[Saved data entries]
╔══

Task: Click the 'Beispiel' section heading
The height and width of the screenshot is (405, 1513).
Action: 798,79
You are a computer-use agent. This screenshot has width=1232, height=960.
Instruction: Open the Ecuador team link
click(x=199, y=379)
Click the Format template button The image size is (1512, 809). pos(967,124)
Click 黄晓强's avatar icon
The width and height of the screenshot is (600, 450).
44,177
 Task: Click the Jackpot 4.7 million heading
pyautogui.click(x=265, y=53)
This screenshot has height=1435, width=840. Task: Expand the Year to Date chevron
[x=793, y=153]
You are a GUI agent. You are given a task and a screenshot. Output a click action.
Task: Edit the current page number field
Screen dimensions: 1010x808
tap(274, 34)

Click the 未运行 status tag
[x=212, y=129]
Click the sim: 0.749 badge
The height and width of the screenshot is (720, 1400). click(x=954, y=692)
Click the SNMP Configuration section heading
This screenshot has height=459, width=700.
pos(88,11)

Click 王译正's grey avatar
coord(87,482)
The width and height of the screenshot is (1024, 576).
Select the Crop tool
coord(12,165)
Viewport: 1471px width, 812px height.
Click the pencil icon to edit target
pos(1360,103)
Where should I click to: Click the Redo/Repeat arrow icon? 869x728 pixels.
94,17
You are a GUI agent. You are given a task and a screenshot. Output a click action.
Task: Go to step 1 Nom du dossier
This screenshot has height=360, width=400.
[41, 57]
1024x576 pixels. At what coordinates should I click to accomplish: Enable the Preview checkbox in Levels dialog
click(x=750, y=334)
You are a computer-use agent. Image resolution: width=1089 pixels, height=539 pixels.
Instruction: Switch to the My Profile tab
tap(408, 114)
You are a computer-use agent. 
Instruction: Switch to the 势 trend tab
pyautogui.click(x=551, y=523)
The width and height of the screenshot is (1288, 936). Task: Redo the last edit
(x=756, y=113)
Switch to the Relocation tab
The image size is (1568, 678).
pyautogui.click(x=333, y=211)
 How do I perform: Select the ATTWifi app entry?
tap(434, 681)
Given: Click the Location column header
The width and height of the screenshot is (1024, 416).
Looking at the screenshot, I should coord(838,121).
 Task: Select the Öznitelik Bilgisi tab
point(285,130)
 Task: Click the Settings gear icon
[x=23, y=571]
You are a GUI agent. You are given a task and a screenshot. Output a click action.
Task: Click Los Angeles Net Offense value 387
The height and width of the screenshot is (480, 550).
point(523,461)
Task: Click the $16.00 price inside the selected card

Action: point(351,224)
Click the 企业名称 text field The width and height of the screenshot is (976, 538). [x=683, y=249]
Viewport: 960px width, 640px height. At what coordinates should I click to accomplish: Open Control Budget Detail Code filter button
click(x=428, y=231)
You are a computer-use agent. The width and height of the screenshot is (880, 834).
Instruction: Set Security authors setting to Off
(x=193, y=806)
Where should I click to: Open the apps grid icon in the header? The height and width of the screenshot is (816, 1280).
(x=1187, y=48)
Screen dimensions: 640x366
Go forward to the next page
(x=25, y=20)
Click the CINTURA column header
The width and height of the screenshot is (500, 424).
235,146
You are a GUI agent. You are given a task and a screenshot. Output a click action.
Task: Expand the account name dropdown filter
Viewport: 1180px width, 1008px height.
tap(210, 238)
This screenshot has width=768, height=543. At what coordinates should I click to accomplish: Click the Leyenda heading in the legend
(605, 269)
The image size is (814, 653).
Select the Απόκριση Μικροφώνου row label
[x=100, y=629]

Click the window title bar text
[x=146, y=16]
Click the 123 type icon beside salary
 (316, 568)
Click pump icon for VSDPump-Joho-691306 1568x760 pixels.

╚══

# Aim of the exercise:
Could all of the entries be retyped word for word?

# Result:
Task: Click the 'Beispiel' section heading
The height and width of the screenshot is (405, 1513).
Action: 798,79
You are a computer-use agent. This screenshot has width=1232, height=960.
Instruction: Open the Ecuador team link
click(x=199, y=379)
Click the Format template button The image size is (1512, 809). pos(967,124)
Click 黄晓强's avatar icon
The width and height of the screenshot is (600, 450).
44,177
 Task: Click the Jackpot 4.7 million heading
pyautogui.click(x=265, y=53)
This screenshot has height=1435, width=840. Task: Expand the Year to Date chevron
[x=793, y=153]
You are a GUI agent. You are given a task and a screenshot. Output a click action.
Task: Edit the current page number field
Screen dimensions: 1010x808
tap(274, 34)

Click the 未运行 status tag
[x=212, y=129]
Click the sim: 0.749 badge
The height and width of the screenshot is (720, 1400). click(x=954, y=692)
Click the SNMP Configuration section heading
This screenshot has height=459, width=700.
pos(88,11)

Click 王译正's grey avatar
coord(87,482)
The width and height of the screenshot is (1024, 576).
Select the Crop tool
coord(12,165)
Viewport: 1471px width, 812px height.
Click the pencil icon to edit target
pos(1360,103)
Where should I click to: Click the Redo/Repeat arrow icon? 869x728 pixels.
94,17
You are a GUI agent. You are given a task and a screenshot. Output a click action.
Task: Go to step 1 Nom du dossier
This screenshot has height=360, width=400.
[41, 57]
1024x576 pixels. At what coordinates should I click to accomplish: Enable the Preview checkbox in Levels dialog
click(x=750, y=334)
You are a computer-use agent. Image resolution: width=1089 pixels, height=539 pixels.
Instruction: Switch to the My Profile tab
tap(408, 114)
You are a computer-use agent. 
Instruction: Switch to the 势 trend tab
pyautogui.click(x=551, y=523)
The width and height of the screenshot is (1288, 936). Task: Redo the last edit
(x=756, y=113)
Switch to the Relocation tab
The image size is (1568, 678).
pyautogui.click(x=333, y=211)
 How do I perform: Select the ATTWifi app entry?
tap(434, 681)
Given: Click the Location column header
The width and height of the screenshot is (1024, 416).
Looking at the screenshot, I should coord(838,121).
 Task: Select the Öznitelik Bilgisi tab
point(285,130)
 Task: Click the Settings gear icon
[x=23, y=571]
You are a GUI agent. You are given a task and a screenshot. Output a click action.
Task: Click Los Angeles Net Offense value 387
The height and width of the screenshot is (480, 550).
point(523,461)
Task: Click the $16.00 price inside the selected card

Action: point(351,224)
Click the 企业名称 text field The width and height of the screenshot is (976, 538). [x=683, y=249]
Viewport: 960px width, 640px height. At what coordinates should I click to accomplish: Open Control Budget Detail Code filter button
click(x=428, y=231)
You are a computer-use agent. The width and height of the screenshot is (880, 834).
Instruction: Set Security authors setting to Off
(x=193, y=806)
Where should I click to: Open the apps grid icon in the header? The height and width of the screenshot is (816, 1280).
(x=1187, y=48)
Screen dimensions: 640x366
Go forward to the next page
(x=25, y=20)
Click the CINTURA column header
The width and height of the screenshot is (500, 424).
235,146
You are a GUI agent. You are given a task and a screenshot. Output a click action.
Task: Expand the account name dropdown filter
Viewport: 1180px width, 1008px height.
tap(210, 238)
This screenshot has width=768, height=543. At what coordinates should I click to accomplish: Click the Leyenda heading in the legend
(605, 269)
The image size is (814, 653).
Select the Απόκριση Μικροφώνου row label
[x=100, y=629]

Click the window title bar text
[x=146, y=16]
Click the 123 type icon beside salary
 (316, 568)
Click pump icon for VSDPump-Joho-691306 1568x760 pixels.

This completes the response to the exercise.